本文抜粋 –
ここ数年で欧米メーカーの“ビッグ3”にも再編の波が押し寄せた(記者撮影)
日本の医療機器産業は、世界的な技術力を誇る企業を有しながらも、構造的には長年にわたり輸入超過が続いている。
2023年の輸出額は1兆1255億円だったのに対し、輸入額は3兆3217億円に達した。貿易赤字は、実に2兆1962億円にのぼる。円安の影響も重なり、この傾向は一層顕著になっている。
オリンパスは消化器内視鏡で世界シェア約7割を握り、キヤノンメディカルシステムズはCT(コンピュータ断層撮影装置)で高い技術力を誇るなど、日本にはグローバルに通用する医療機器メーカーが存在する。
にもかかわらず貿易赤字が解消されない要因の1つが、治療機器分野における欧米勢の圧倒的な存在感である。
売上高3兆円超のガリバー
とりわけ、アイルランドのメドトロニックやアメリカのジョンソン・エンド・ジョンソンといった世界上位の医療機器メーカーは、手術支援ロボット、インプラント、心臓デバイスといった治療機器を主力とし、グローバル市場を席巻している。
これらの企業は積極的なM&Aによって成長を加速させ、売上高3兆円を超える巨大プレーヤーへと成長してきた。

次の課題 –
(a) 本文抜粋のうち、「2023年の輸出額は1兆12」から「医療機器メーカーが存在する。」までを、その語句も含めてそのまま書き写してください。
(b) 本文抜粋をもとに、次の問いに答えてください。
(i) 2023年の日本の医療機器の輸入額はいくらでしたか？
(ii) オリンパスは消化器内視鏡で世界シェアのどれくらいを握っていますか？
(iii) メドトロニックはどこの国の企業として挙げられていますか？
この後に続く行は使わなくてかまいません。

元データ –
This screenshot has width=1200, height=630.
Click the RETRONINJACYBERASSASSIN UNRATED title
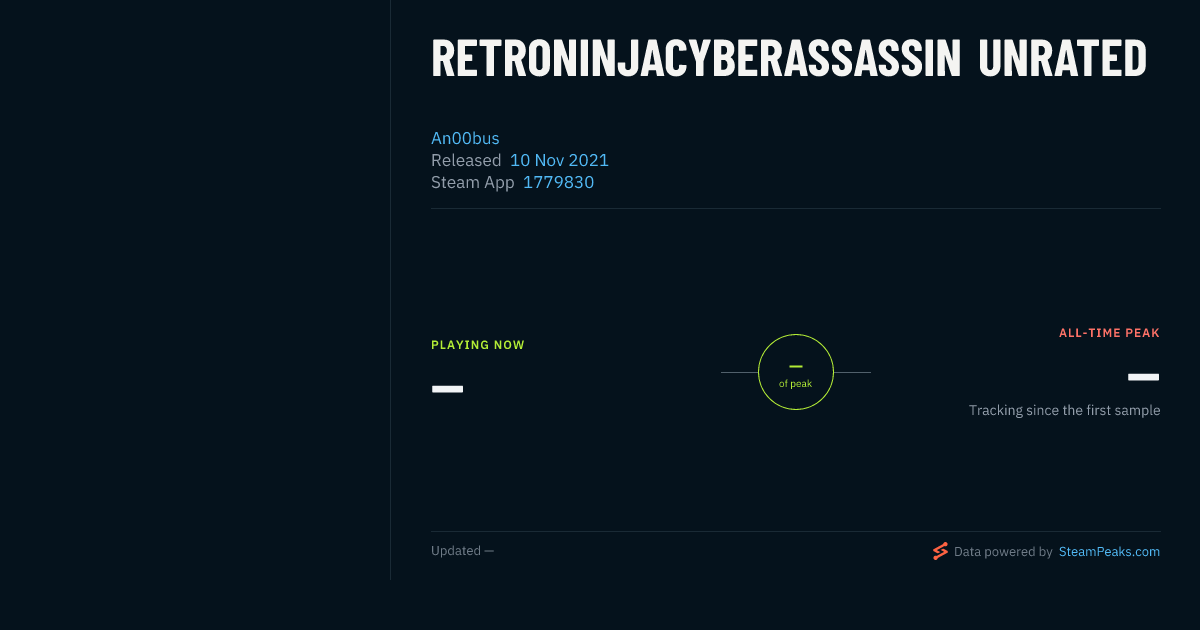coord(789,60)
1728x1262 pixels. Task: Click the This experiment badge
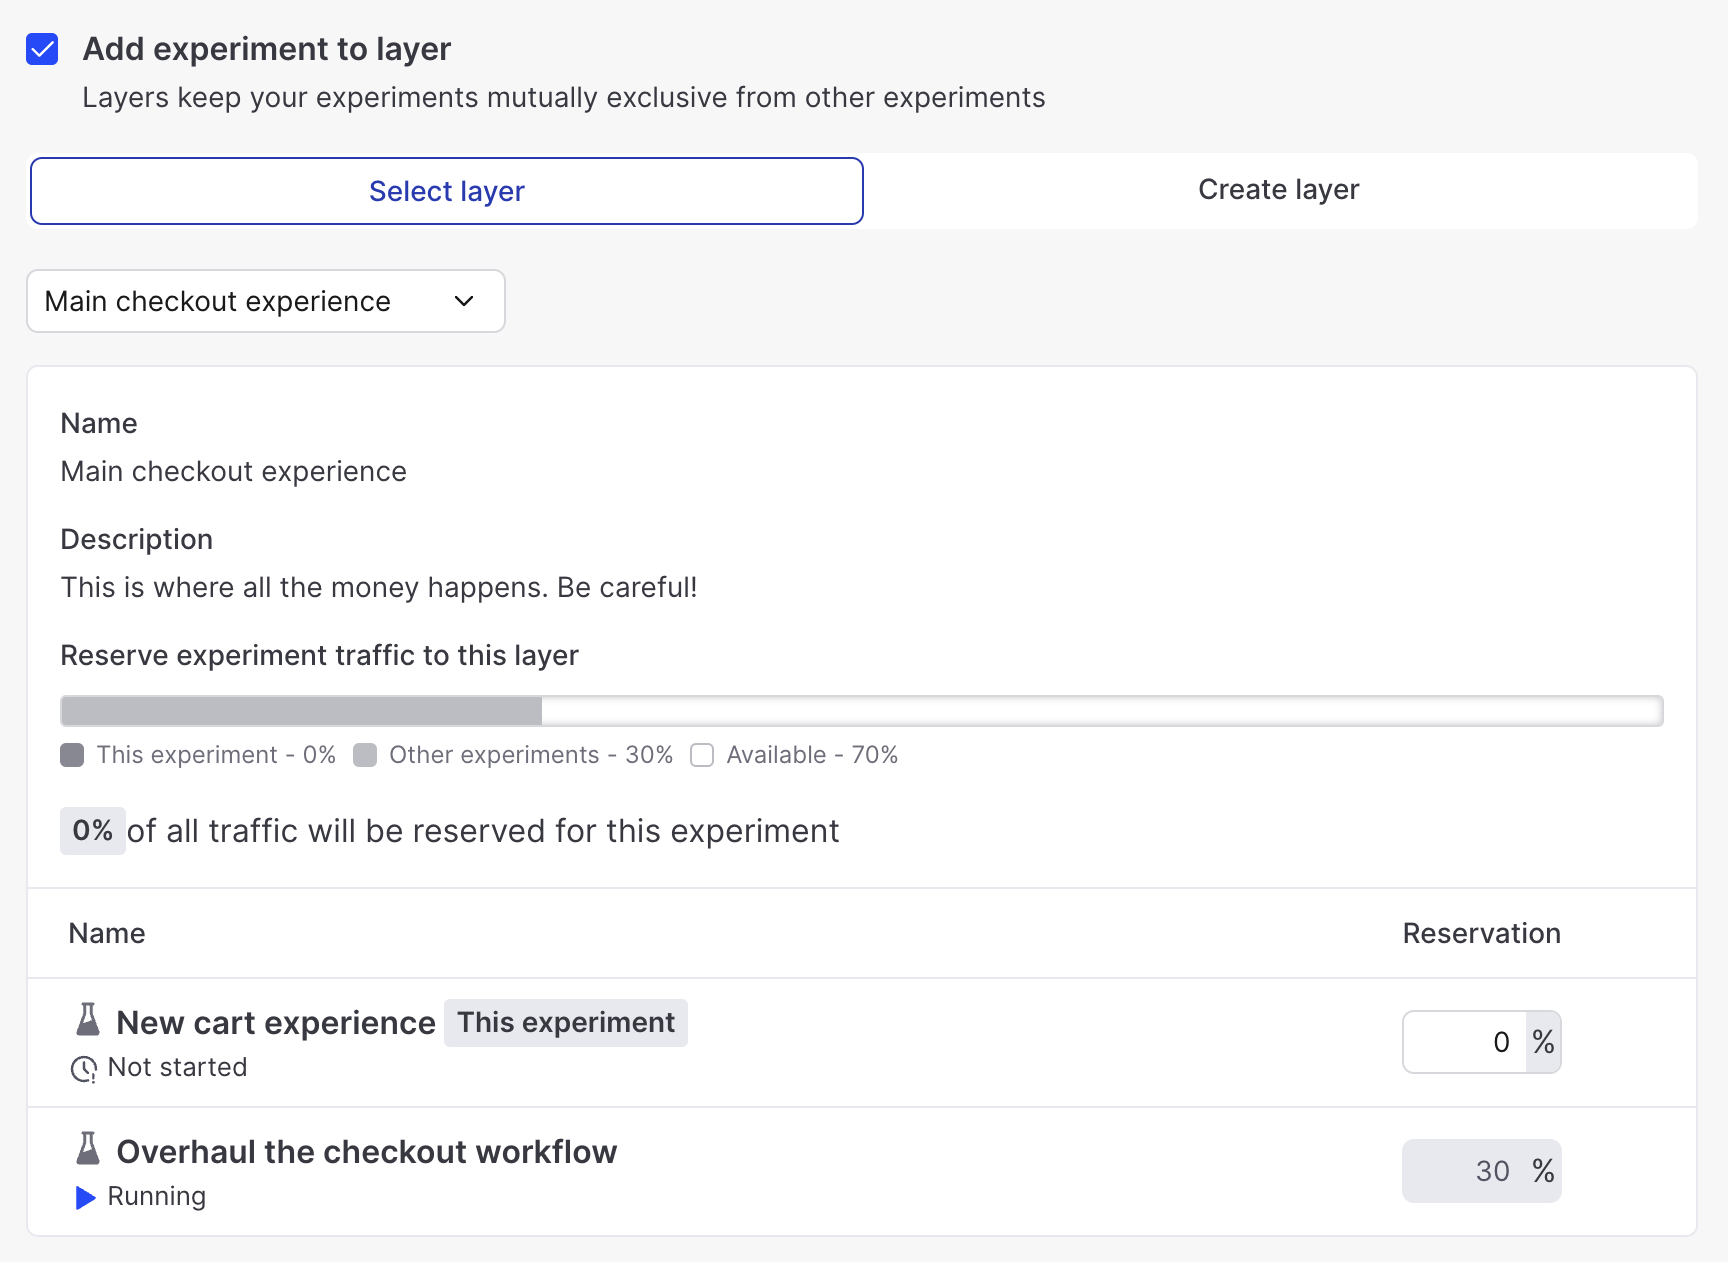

解答 –
(a)
2023年の輸出額は1兆1255億円だったのに対し、輸入額は3兆3217億円に達した。貿易赤字は、実に2兆1962億円にのぼる。円安の影響も重なり、この傾向は一層顕著になっている。
オリンパスは消化器内視鏡で世界シェア約7割を握り、キヤノンメディカルシステムズはCT(コンピュータ断層撮影装置)で高い技術力を誇るなど、日本にはグローバルに通用する医療機器メーカーが存在する。

(b)
(i) 3兆3217億円
(ii) 約7割
(iii) アイルランド